Start of DATA FOR PROCESSING
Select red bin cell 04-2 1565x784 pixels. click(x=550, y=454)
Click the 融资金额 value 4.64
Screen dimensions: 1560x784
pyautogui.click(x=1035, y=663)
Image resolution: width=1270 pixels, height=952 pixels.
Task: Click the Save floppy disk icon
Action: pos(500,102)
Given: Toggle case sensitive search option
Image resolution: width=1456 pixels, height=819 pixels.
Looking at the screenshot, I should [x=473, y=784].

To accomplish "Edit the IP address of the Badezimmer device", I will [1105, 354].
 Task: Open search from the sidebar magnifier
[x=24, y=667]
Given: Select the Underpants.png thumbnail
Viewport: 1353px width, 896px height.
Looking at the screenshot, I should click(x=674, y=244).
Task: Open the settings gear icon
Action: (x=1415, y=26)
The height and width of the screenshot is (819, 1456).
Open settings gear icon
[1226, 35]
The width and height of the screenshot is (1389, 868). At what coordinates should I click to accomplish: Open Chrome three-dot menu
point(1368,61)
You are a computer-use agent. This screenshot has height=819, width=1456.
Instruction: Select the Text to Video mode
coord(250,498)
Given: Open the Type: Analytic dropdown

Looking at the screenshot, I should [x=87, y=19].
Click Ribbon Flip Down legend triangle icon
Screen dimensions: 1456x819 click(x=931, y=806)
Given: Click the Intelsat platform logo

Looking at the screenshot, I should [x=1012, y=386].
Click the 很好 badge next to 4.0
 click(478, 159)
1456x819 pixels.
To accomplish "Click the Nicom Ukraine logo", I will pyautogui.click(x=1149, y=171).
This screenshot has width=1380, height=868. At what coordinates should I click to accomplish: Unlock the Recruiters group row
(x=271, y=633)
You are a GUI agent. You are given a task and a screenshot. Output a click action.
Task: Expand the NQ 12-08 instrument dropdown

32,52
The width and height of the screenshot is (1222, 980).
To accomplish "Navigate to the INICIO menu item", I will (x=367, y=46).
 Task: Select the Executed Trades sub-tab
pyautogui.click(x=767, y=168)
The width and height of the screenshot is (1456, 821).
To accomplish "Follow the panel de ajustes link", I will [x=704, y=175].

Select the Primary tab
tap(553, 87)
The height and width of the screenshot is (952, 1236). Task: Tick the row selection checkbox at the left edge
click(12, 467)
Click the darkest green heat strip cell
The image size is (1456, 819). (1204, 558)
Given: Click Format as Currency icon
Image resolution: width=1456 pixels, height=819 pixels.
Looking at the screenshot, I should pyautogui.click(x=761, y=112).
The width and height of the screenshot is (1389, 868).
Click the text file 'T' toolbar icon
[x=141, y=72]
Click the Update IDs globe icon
End of DATA FOR PROCESSING
▶ [EXERCISE AIM]:
Among the lines above, find the one with "Click the 融资金额 value 4.64" and the one with "Given: Toggle case sensitive search option". Quote both and everything between them, exactly.

▶ [EXPECTED OUTPUT]:
Click the 融资金额 value 4.64
Screen dimensions: 1560x784
pyautogui.click(x=1035, y=663)
Image resolution: width=1270 pixels, height=952 pixels.
Task: Click the Save floppy disk icon
Action: pos(500,102)
Given: Toggle case sensitive search option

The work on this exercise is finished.